_WHAT YOU WILL DO_
Rewrite the items starting at the line that contains "You are a GUI" and ending at the end of the items, with "click action" changed to "tap action" and the pictures left out.

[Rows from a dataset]

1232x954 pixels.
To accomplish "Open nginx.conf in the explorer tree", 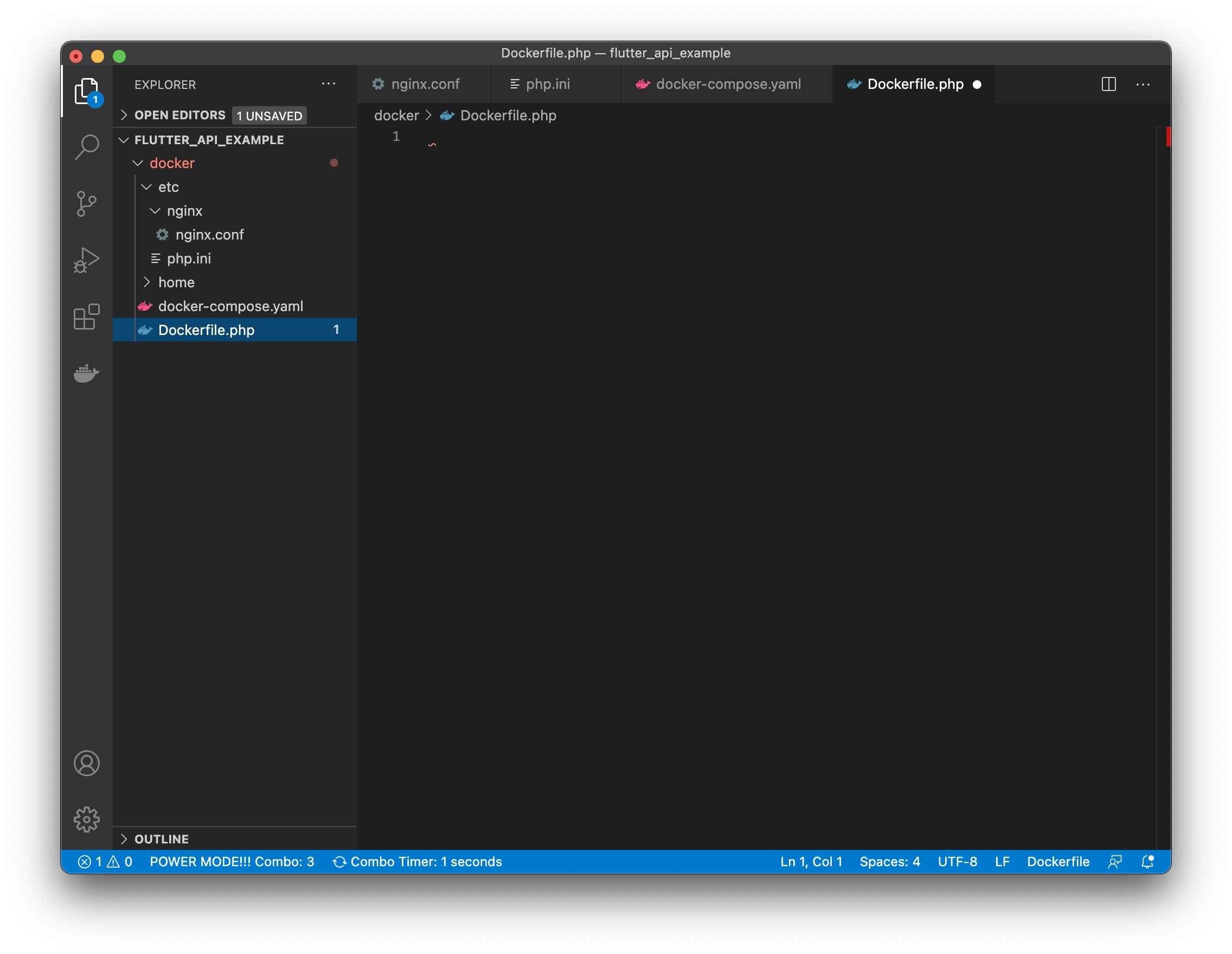I will tap(209, 235).
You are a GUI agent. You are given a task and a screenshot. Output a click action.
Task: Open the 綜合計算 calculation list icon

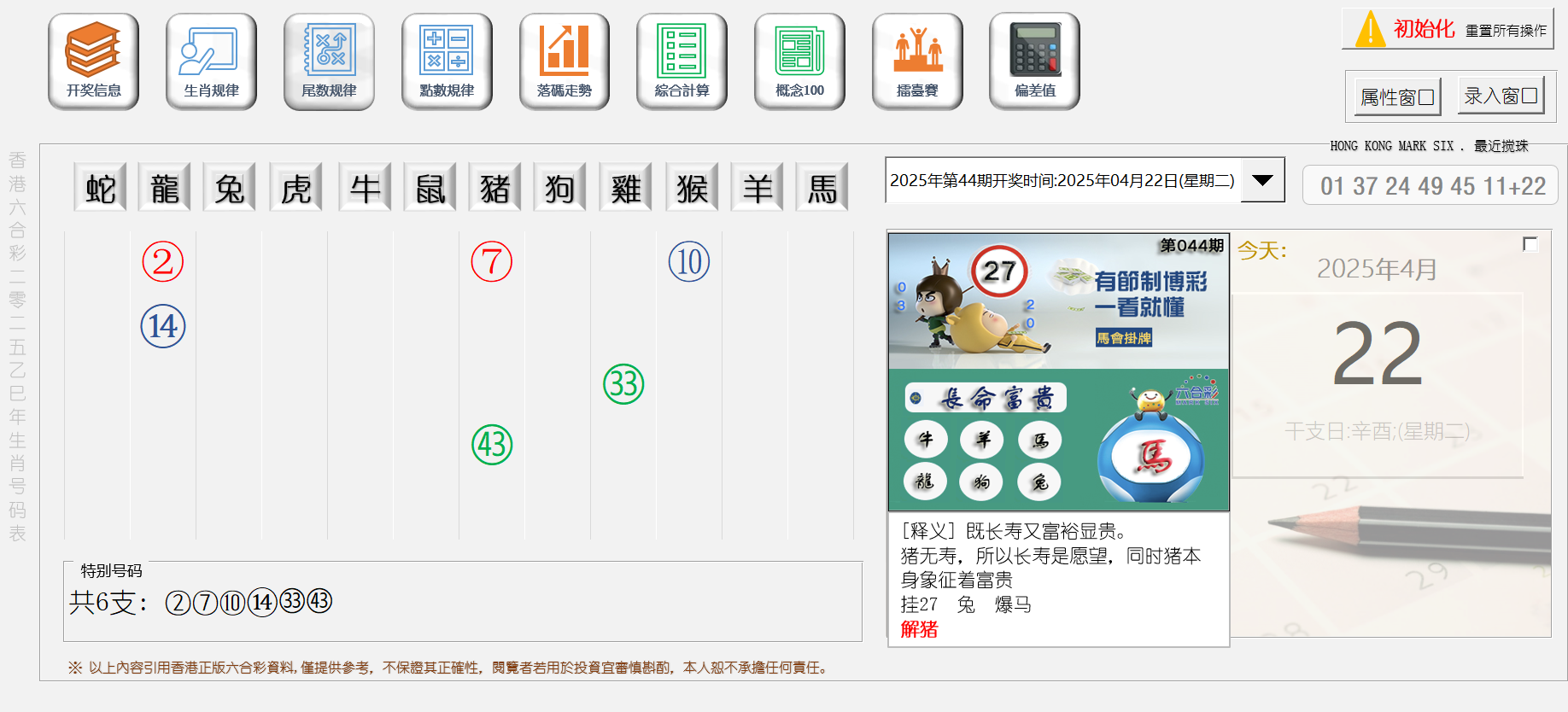(682, 61)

_SOLUTION TO THE PROBLEM_
You are a GUI agent. You are given a task and a screenshot. Output a tap action.
Task: Open the 綜合計算 calculation list icon

(682, 61)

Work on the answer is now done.